ASSIGNMENT:
For every line below, output the text exactly and leave out images.

Extracted data entries
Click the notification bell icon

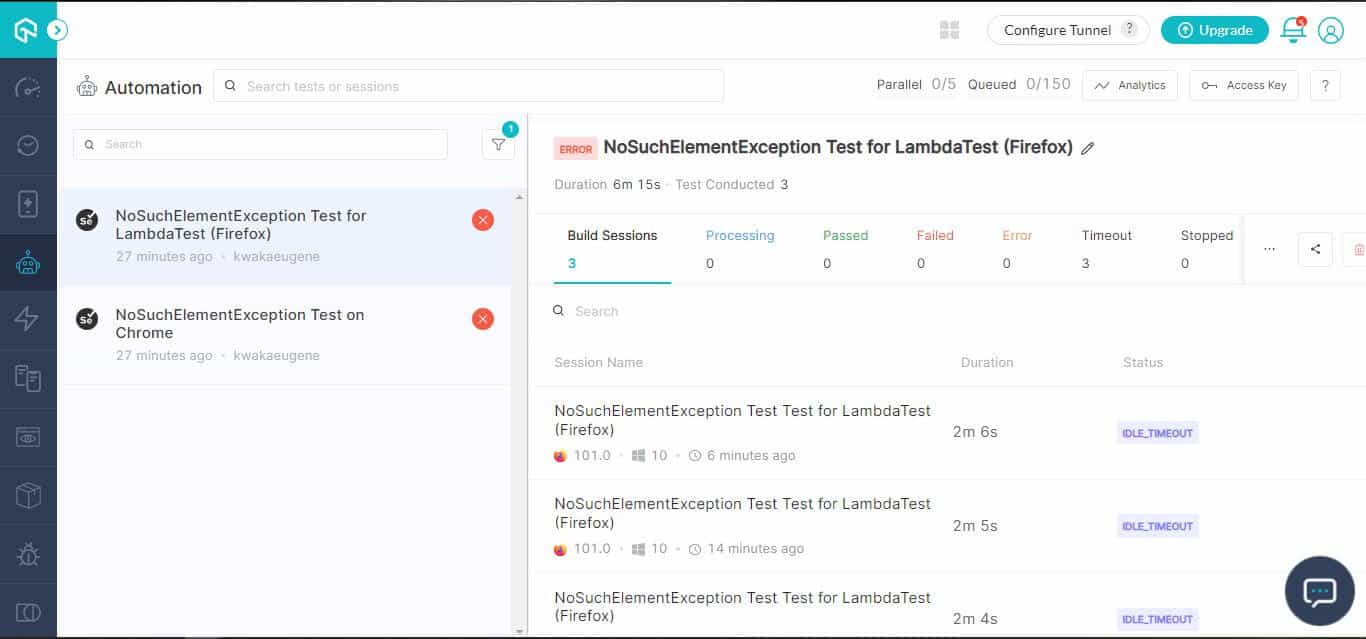(1291, 30)
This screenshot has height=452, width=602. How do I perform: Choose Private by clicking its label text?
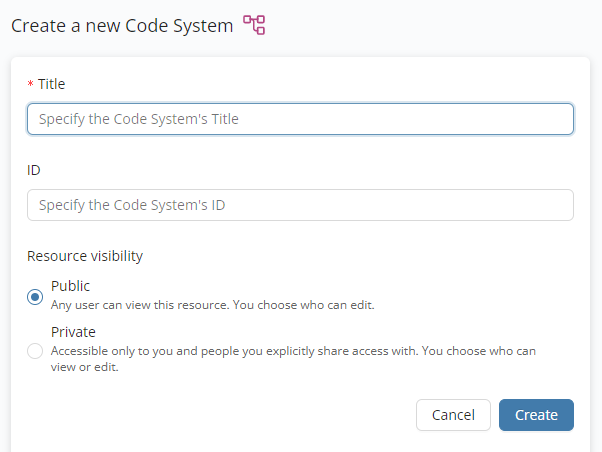(x=73, y=333)
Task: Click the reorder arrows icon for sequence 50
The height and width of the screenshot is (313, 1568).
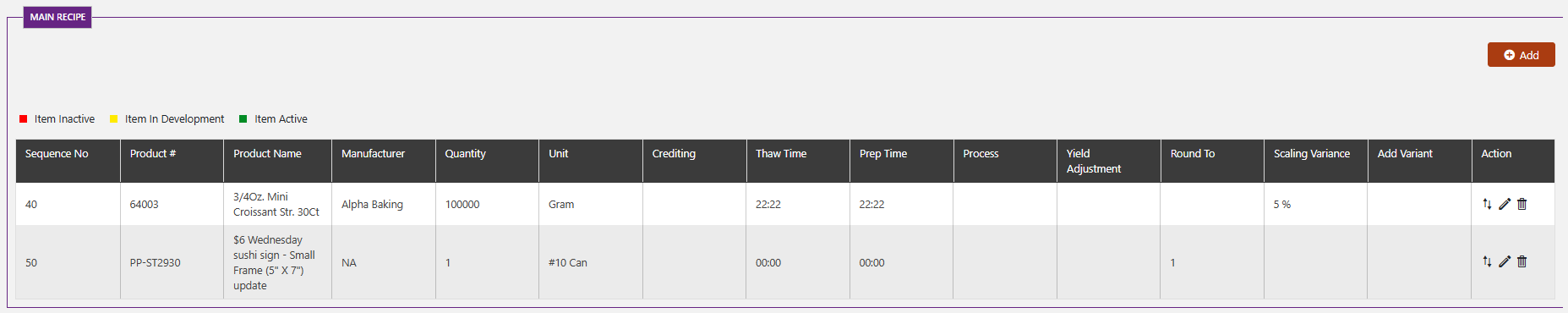Action: 1487,261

EXERCISE SOLUTION:
Click the notification bell icon

(1291, 30)
This screenshot has height=452, width=602. How do I perform: Choose Private by clicking its label text?
(x=73, y=333)
Task: Click the reorder arrows icon for sequence 50
The height and width of the screenshot is (313, 1568).
Action: 1487,261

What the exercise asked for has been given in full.